In the UK, when a school is found to be continuously failing, it is put into Special Measures.
I am putting myself into Special Measures. I simply don’t know what to do anymore. I’ve woken feeling sick and self-loathing from yet another binge. I don’t know why I am bingeing so badly, so continuously. There are many factors in my life right now I could attribute it to, but I think it’s something deeper.
Anyway, I have drawn up a 2 week meal plan and my Special Measures dictate that I will eat what is on the plan and nothing else. I must not – yes, must not – deviate from it. Clearly, there is nothing with sugar or wheat on it, just healthy meals I love. The plan is that not having to think about food, because it’s all laid out for me, will allow me to stop obsessing about food and get on with my life; and that when the urge to binge or eat those trigger foods comes, I’ll say to myself
‘You cannot eat it because it’s not on the plan’.

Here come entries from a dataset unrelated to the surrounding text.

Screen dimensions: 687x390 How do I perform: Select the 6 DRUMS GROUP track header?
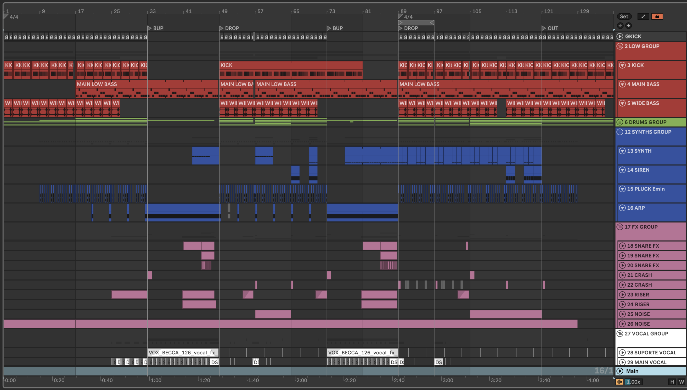click(648, 122)
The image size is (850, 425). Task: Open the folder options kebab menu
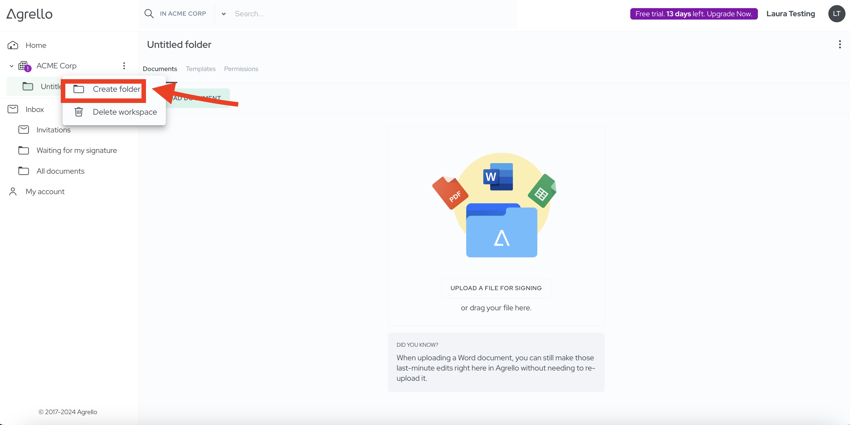[839, 44]
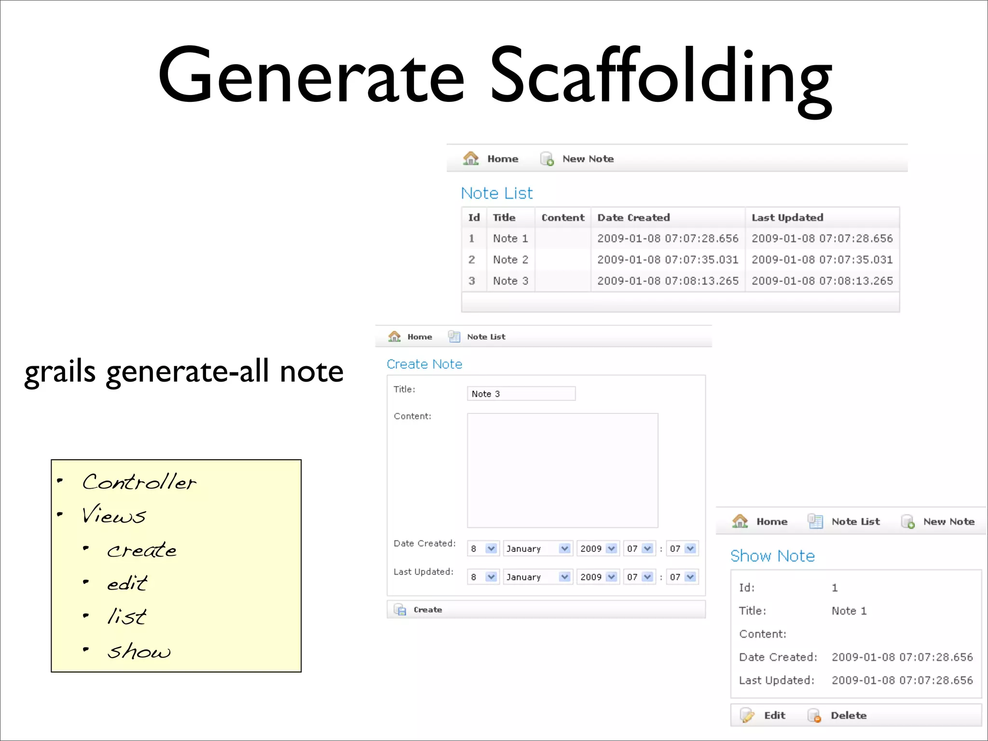The image size is (988, 741).
Task: Click the Title column header in Note List
Action: click(x=504, y=218)
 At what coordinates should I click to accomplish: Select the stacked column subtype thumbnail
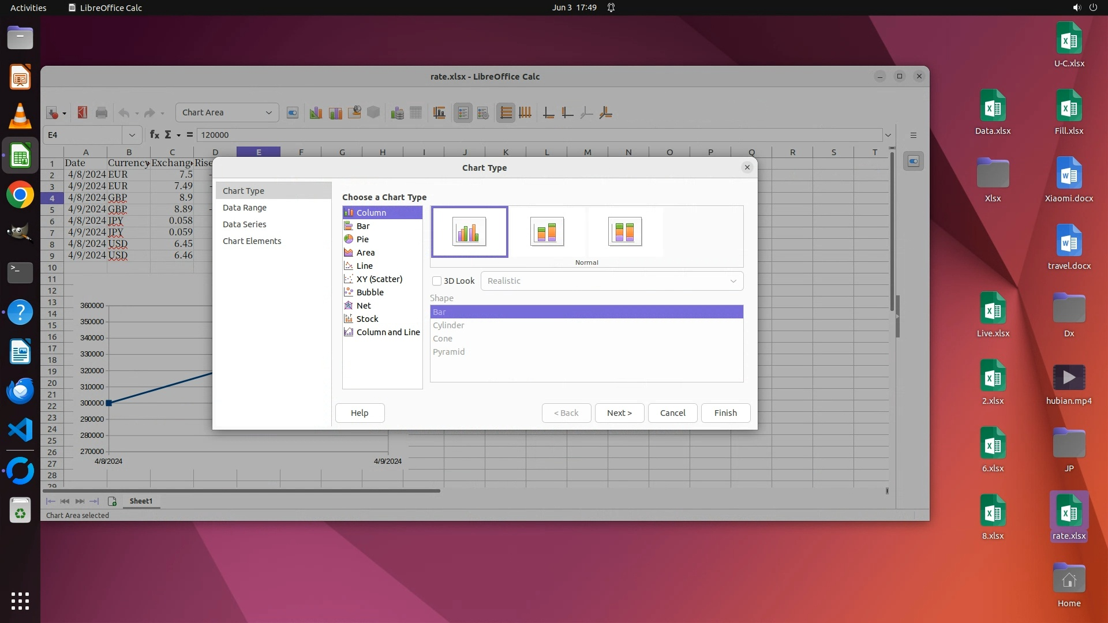tap(546, 231)
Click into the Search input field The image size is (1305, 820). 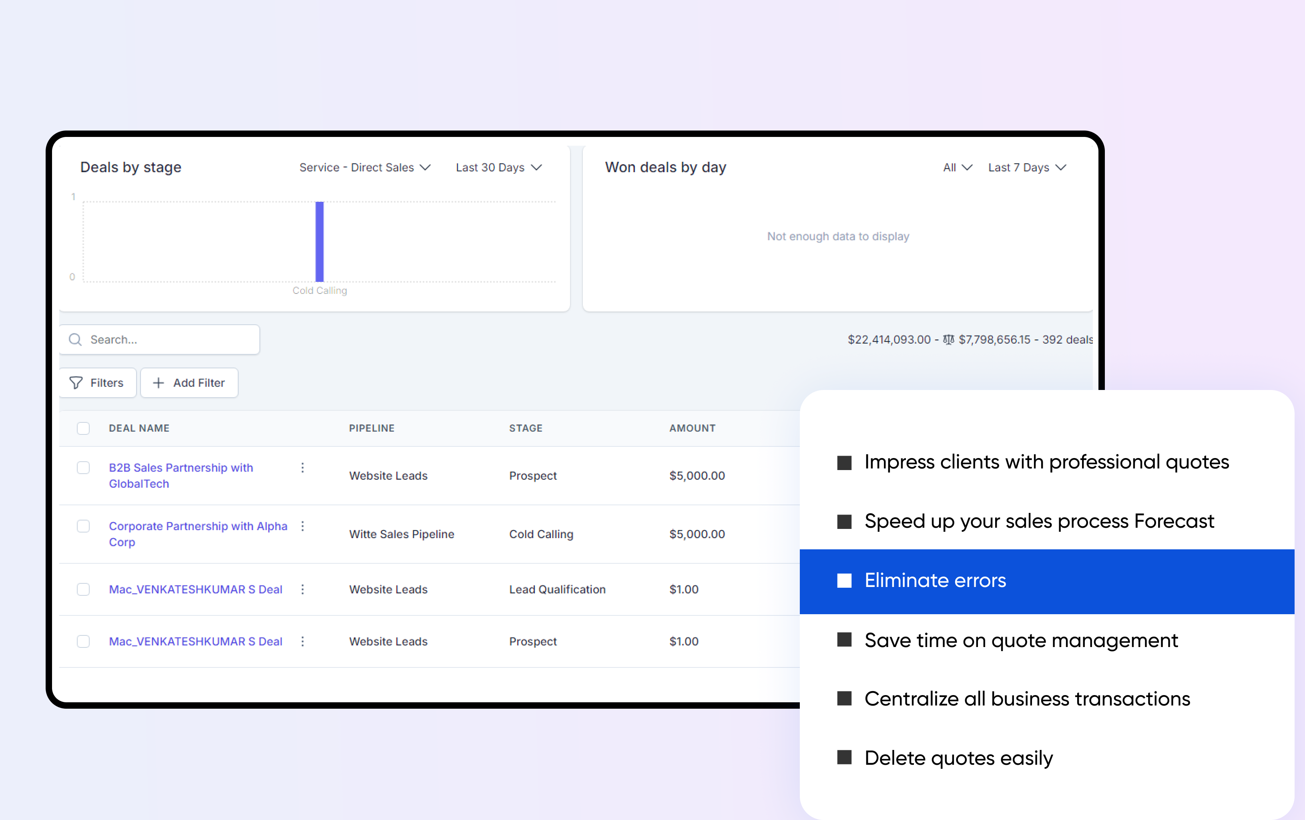pos(168,340)
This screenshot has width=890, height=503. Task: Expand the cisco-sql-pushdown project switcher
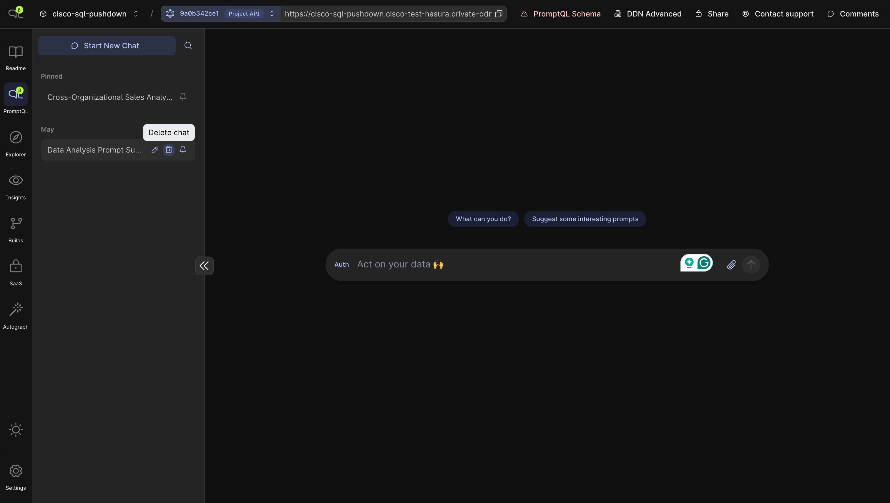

Of course, I’m sure I will often rebel against myself, but I intend to suppress rebellion with draconian measures if need be. I do not want to have to turn myself into an Academy (little joke only UK readers will get there).
But joking aside, this really can’t go on. I cannot go on feeling this sick, this defeated, this hopeless, this trapped, this horrible.
I’ll post every day as to how I’m getting on, and frankly I’ll welcome all the support I can get.